My relationship is dead. I am supposed to meet with my wife for couples counseling tomorrow. Is it wrong to use our counselor as a mediator? I would like to use the session to work out how to deconstruct what is left with our marriage, and "iron out" the details of our separation. Reconciliation would be nice, but I just don't see it as a pursuable goal.

Also, this will likely be our last Christmas together as some form of a family. Her mother usually has a big holiday hootenanny, but does anyone out there think at this point it's important that I attend? I have always enjoyed a good relationship with her mom, I just hate being around my wife. Thanksgiving was painful enough. So guys, I've been good this year. Can I have a hallpass for Christmas? LIL


----------



## alone in love (Nov 10, 2009)

If your wife is going to the counseling session to try and save the marriage, then I think it would be a bad idea to use it to iron out a separation. Either let your wife know beforehand that you want to use the session for that, or use the session to try to work out the marriage. As for Christmas - holidays are stressful enough. I'm sure it would be okay for you to miss this one, given the situation that you're in. Even though you like your mother-in-law, missing this event will not be the end of the world for anyone. 

That's my opinion. Hope it helps.


----------



## DawnD (Sep 23, 2009)

I agree that using the counselor as a mediator probably isn't the best idea, but the counselor can honestly look at the both of you and let you know what they see. From that you both can make informed decisions.

Honestly, I would think that it would be better for you not to go to the holiday celebrations together, it would be awkward. That and I wouldn't want to make anyone else unhappy during Christmas, so I would opt out and make some small plan to have the holiday elsewhere. Sounds logical to me!


----------



## lastinline (Jul 21, 2009)

Thanks for your responses alone in love and DawnD. I appreciate the Christmas hallpass guys, it really goes nice with my shoes. 

As for the mediator issue, I did inform her in advance that this was in fact my primary intention. That being said, the only one who will be "in the dark" I guess is our counselor, and he'll find out soon enough. 

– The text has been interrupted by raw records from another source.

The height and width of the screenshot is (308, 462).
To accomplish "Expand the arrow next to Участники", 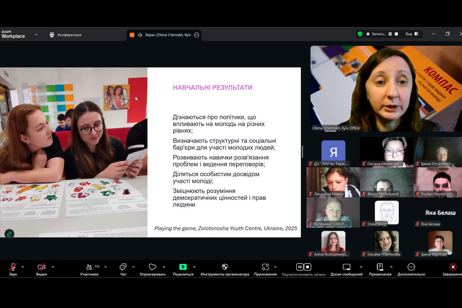I will 106,267.
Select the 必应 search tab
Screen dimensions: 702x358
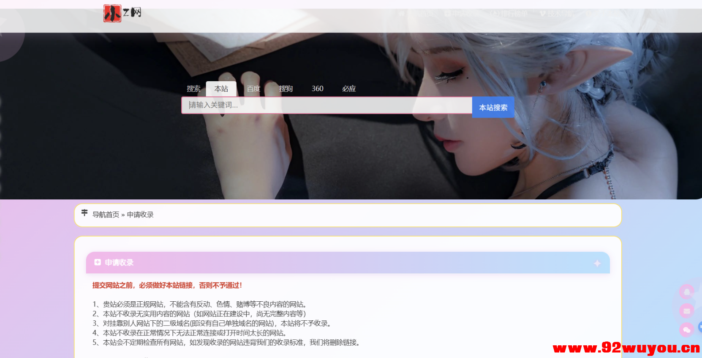[x=349, y=89]
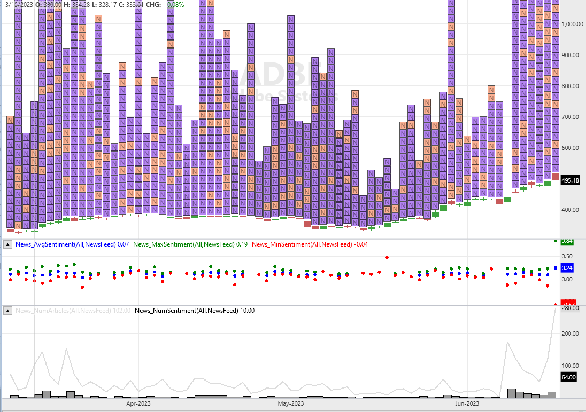Click the blue 0.24 sentiment value marker
586x412 pixels.
click(567, 268)
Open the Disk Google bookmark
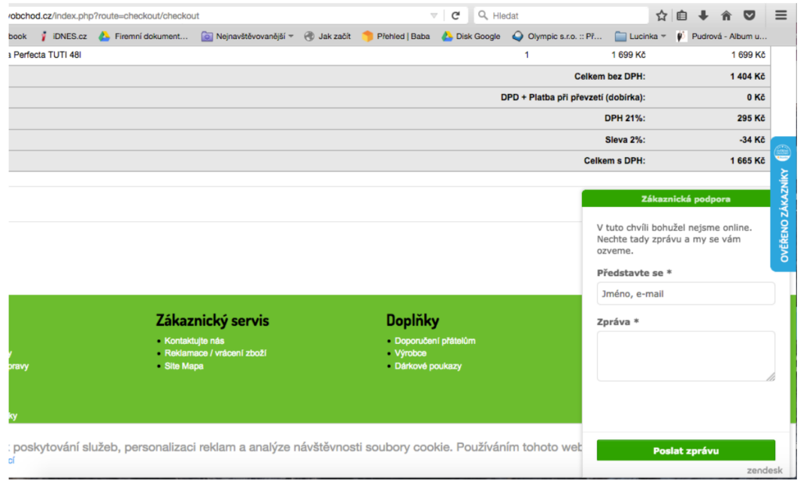Screen dimensions: 800x480 tap(471, 36)
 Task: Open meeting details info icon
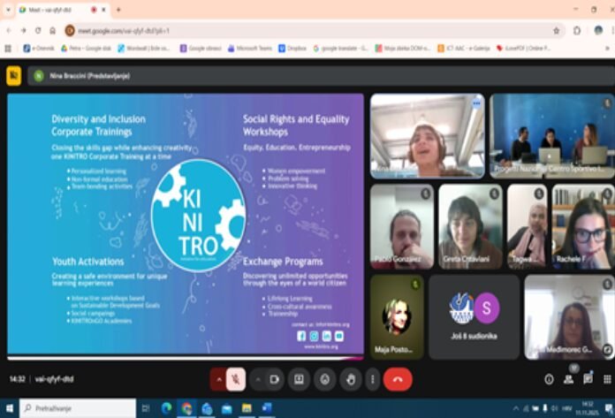(549, 379)
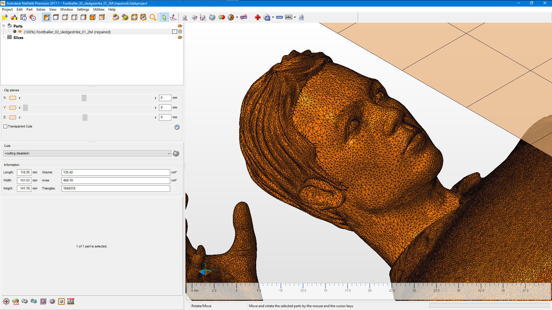Click the abc labeling tool icon

288,17
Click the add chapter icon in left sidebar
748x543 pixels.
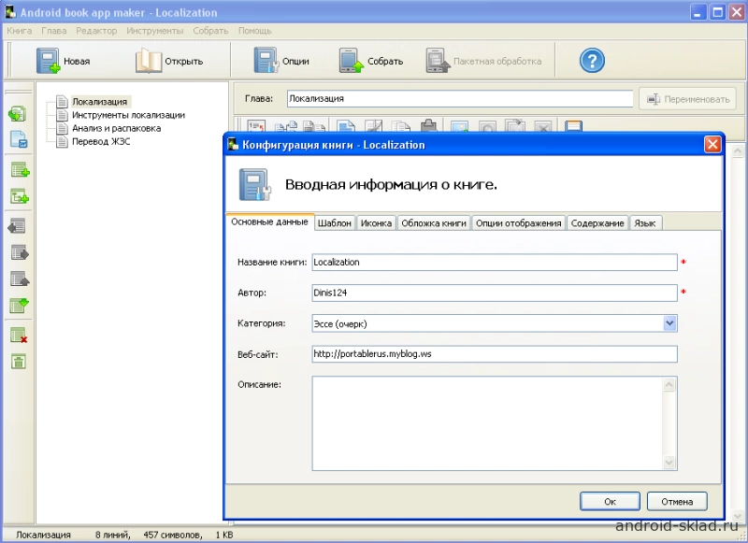(x=18, y=170)
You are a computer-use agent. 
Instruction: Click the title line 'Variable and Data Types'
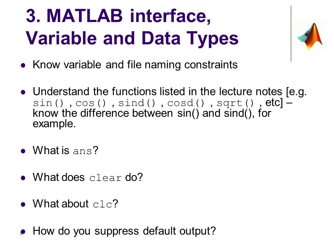click(132, 38)
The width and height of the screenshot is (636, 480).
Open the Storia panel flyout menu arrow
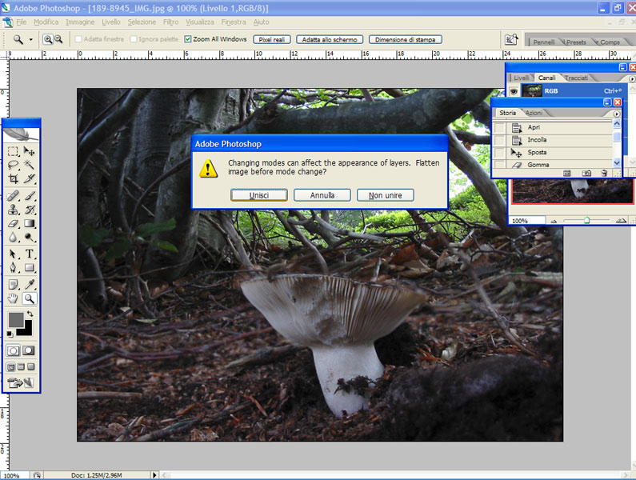616,114
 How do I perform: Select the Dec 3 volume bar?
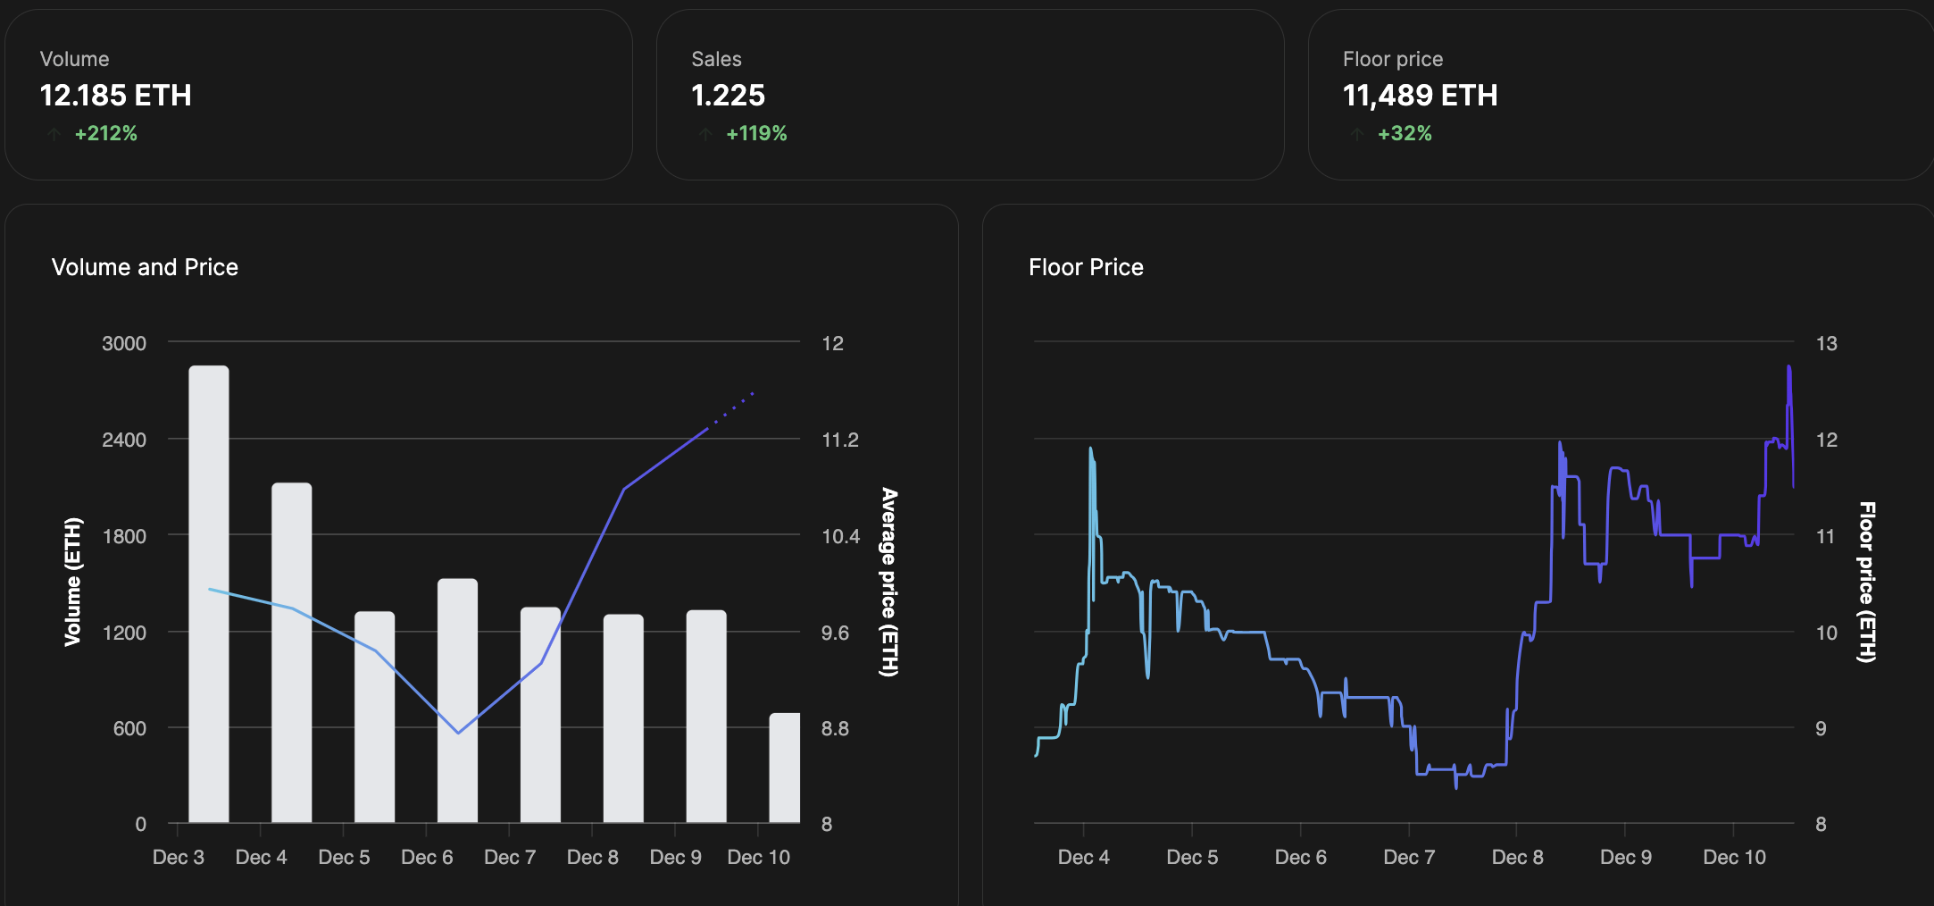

My goal from counseling with her is just to reestablish healthy communication, so we can effectively co-parent and unravel our lives from one another. LIL


----------



## DawnD (Sep 23, 2009)

Oh, well if she already knows that then go for it man. I agree that co-parenting will take some really effective communication skills and I hope that it can be a painless process for you both. 

LOL @ the hallpass going nice with your shoes. Have you planned on having a Christmas celebration with just you and your children?? H and I will celebrate one here with our kids Saturday and then have a small one with his family on Christmas day.


----------



## swedish (Mar 6, 2008)

I would base this decision on how the children will react and whether they have been told yet about your impending divorce. I don't think Christmas is the right time to explain the real reason you are not there & sometimes it's worth enduring a lillte awkwardness to keep their lives as stable as possible until the inevitable separation occurs and they have been properly informed of the situation.


----------